Another time was when I accepted an invitation to teach an evening class for the students who were going to take the university entrance examination. The exam was in 3 months’ time. With all enthusiasm, I started the course with careful and detailed explanation of the whole system of English syntax. However, two of the students quit the class after my two lessons. I felt so sad because there was no precedence for that in my so far teaching career. I started to look for the reason by asking one of the students in the class after the lesson. She revealed that those two students did find the lessons too easy for them, and they had expected to have knowledge of higher standard from my lessons. I kept quiet for a while and thought I had failed to be a good teacher this time. I should have known that teaching is a process of identifying individual students’ needs and satisfying them with the most effective methods. I decided to start an investigation into my students’ needs and made a detailed plan to use different teaching methods and techniques to be able to satisfy their different needs in my lessons.

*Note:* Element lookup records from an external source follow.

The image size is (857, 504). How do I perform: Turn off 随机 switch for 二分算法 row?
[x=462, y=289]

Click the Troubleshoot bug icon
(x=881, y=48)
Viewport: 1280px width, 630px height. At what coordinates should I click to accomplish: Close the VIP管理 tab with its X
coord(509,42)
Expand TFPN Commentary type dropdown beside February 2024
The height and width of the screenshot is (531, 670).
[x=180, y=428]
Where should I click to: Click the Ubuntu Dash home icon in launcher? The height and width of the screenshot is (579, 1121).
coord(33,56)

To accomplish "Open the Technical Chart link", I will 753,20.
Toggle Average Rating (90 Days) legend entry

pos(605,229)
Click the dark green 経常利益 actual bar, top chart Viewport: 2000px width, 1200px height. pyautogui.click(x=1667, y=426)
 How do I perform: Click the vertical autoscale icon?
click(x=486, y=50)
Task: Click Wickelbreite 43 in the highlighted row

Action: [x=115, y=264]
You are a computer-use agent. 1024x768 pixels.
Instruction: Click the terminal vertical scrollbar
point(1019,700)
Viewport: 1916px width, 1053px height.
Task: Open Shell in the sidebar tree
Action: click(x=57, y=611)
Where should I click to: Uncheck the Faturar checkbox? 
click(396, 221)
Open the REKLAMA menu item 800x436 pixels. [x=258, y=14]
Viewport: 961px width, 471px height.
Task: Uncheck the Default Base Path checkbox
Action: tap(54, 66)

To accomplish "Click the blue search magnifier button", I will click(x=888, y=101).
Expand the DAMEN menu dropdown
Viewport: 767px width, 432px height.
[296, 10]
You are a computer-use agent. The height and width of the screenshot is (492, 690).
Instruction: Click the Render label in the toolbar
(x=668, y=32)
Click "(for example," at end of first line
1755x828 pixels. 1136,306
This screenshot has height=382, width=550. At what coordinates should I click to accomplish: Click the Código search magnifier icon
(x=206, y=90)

What is more, the first time I was invited to teach Vietnamese Standard 2 classes in X school was when the key teacher there was on leave for her mother’s death. When the teacher came back, we shared these classes. However, the students wrote to the school director to ask for my lessons only. I had no chance to know their reasons. It was not until the last day of the course when the students wrote to me that I realized how much impression I had made on them. They wrote: “Ms. V, we are so lucky to have you as our teacher of Vietnamese. Up to our middle age, this is the first time we have looked forward to every of our lessons. You are a clever teacher who is able to make your lessons to be a dialogue of life and help your busy students like us to memorize the lessons right in the class. You are a charming Vietnamese woman who can bring here in the class a charming Vietnam image and spirit. You are also a good mother who can feel how hard we have to try to learn Vietnamese at this time when we have family and children to take care of after working hours at office.” I finally understand that teaching is not only touching my students’ mind but also touching their hearts and souls.

In my language teaching career, I have found that this philosophy really works. Failures and successes in my teaching are really contributions to the identification of my teaching philosophy.